Hadoop administrator

3B Staffing LLC, San Jose, CA, United States

Tasks and Responsibilities
• Hadoop administrator provides support and maintenance and its eco-systems including HDFS, Yarn, Hive, LLAP, Druid, Impala, Spark, Kafka, HBase, Cloudera Work Bench, etc.
• Accountable for storage, performance tuning and volume management of Hadoop clusters and MapReduce routines
• Deploys Hadoop cluster, add and remove nodes, keep track of jobs, monitor critical parts of the cluster, configure name-node high availability, schedule and configure it and take backups.
• Installs and configures software, installs patches, and upgrades software as needed.
• Capacity planning and implementation of new/upgraded hardware and software releases for storage infrastructure.
• Involves designing, capacity arrangement, cluster set up, performance fine-tuning, monitoring, structure planning, scaling and administration
• Communicates with other development, administrating and business teams.

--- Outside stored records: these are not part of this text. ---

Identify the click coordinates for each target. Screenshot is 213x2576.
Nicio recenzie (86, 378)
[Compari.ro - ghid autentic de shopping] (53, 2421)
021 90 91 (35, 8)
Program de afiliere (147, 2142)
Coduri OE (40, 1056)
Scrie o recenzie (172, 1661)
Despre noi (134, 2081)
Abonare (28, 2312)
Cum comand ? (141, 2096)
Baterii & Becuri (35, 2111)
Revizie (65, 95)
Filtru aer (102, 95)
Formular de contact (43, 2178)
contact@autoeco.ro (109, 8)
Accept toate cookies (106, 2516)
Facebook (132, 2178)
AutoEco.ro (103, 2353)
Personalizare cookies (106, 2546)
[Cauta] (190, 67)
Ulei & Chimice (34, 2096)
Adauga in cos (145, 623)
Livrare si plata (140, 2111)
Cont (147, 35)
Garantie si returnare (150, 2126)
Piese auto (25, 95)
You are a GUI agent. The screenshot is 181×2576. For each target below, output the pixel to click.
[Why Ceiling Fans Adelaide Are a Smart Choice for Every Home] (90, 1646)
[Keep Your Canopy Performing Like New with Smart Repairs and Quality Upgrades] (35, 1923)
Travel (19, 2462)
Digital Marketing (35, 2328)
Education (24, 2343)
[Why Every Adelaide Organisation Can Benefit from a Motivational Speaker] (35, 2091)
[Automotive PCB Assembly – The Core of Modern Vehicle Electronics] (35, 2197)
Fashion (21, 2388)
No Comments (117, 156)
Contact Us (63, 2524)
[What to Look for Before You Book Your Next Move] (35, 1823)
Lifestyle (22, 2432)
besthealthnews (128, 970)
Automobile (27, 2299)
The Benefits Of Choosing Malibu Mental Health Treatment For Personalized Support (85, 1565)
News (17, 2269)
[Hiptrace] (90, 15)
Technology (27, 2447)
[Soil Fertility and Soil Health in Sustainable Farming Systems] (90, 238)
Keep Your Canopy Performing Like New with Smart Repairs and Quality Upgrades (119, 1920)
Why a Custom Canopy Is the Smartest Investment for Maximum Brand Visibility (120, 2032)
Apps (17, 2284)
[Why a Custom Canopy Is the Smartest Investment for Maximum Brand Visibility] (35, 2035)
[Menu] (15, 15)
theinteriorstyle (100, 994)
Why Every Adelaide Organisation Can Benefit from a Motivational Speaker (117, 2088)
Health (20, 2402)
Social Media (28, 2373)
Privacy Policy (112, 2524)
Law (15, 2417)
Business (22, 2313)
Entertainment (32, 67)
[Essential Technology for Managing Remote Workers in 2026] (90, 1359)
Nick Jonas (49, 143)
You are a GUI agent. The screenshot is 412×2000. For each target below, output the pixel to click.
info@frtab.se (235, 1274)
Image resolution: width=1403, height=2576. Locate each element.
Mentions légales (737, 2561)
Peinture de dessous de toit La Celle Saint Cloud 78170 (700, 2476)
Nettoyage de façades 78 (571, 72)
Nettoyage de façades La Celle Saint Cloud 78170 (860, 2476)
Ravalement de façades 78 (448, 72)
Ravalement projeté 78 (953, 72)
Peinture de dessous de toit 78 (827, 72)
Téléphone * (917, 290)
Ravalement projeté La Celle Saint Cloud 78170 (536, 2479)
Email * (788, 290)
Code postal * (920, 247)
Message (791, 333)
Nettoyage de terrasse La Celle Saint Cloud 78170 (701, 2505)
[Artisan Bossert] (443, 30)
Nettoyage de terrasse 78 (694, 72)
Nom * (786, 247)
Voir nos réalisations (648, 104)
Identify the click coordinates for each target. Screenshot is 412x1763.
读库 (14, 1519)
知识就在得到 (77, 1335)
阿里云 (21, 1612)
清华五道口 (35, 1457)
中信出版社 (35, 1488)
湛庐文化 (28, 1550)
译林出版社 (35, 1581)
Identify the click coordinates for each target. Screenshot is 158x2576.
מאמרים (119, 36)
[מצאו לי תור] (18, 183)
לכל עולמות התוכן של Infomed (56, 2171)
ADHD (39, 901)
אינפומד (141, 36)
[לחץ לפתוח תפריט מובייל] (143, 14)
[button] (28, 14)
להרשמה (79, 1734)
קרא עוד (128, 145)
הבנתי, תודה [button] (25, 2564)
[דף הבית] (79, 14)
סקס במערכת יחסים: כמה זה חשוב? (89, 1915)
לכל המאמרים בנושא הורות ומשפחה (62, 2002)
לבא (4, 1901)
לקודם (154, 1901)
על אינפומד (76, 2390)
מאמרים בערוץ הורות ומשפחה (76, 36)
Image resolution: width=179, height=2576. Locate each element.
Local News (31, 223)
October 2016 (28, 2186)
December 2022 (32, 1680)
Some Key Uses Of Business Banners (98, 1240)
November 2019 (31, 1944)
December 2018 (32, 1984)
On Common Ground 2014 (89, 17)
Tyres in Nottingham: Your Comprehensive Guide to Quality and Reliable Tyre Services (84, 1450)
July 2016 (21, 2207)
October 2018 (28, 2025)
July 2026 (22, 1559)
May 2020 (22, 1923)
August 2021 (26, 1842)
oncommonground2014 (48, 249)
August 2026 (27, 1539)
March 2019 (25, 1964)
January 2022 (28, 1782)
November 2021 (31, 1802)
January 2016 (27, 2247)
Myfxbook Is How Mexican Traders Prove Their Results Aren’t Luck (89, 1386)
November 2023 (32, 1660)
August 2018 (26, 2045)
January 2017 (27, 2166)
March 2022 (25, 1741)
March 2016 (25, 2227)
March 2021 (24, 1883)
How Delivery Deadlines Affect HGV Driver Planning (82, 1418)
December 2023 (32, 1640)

They include infrastructure, application, network, database, and business intelligence teams.
• Responsible for Data Lake and Data Warehousing design and development.
• Collaboration with various technical
on-technical resources such as infrastructure and application teams regarding project work, POCs (Proofs of Concept) and/or troubleshooting exercises.
• Configuring Hadoop security, specifically Kerberos integration with ability to implement.
• Creation and maintenance of job and task scheduling and administration of jobs.
• Responsible for data movement in and out of Hadoop clusters and data ingestion using Sqoop and/or Flume
• Review Hadoop environments and determine compliance with industry best practices and regulatory requirements.
• Data modeling, designing and implementation of data based on recognized standards.
• Working as a key person for Vendor escalation
• On-call rotation is required to support 24/7 environment and is also expected to be able to work outside business hours to support corporate needs.

Minimum Qualifications:
• Bachelor's degree in Information Systems, Engineering, Computer Science, or related field from an accredited university.
• Intermediate experience in a Hadoop production environment.
• Must have intermediate experience and expert knowledge with at least 4 of the following:

o Hands on experience with Hadoop administration in Linux and virtual environments.

o Well versed in installing & managing distributions of Hadoop (Cloudera).

o Expert knowledge and hands-on experience in Hadoop ecosystem components; including HDFS, Yarn, Hive, LLAP, Druid, Impala, Spark, Kafka, HBase, Cloudera Work Bench, etc.

o Thorough knowledge of Hadoop overall architecture.

o Experience using and troubleshooting Open Source technologies including configuration management and deployment.

o Data Lake and Data Warehousing design and development.

o Experience reviewing existing DB and Hadoop infrastructure and determine areas of improvement.

o Implementing software lifecycle methodology to ensure supported release and roadmap adherence.

o Configuring high availability of name-nodes.

o Scheduling and taking backups for Hadoop ecosystem.

o Data movement in and out of Hadoop clusters.

o Good hands-on scripting experience in a Linux environment.

o Experience in project management concepts, tools (MS Project) and techniques.

o A record of working effectively with application and infrastructure teams.
• Strong ability to organize information, manage tasks and use available tools to effectively contribute to a team and the organization.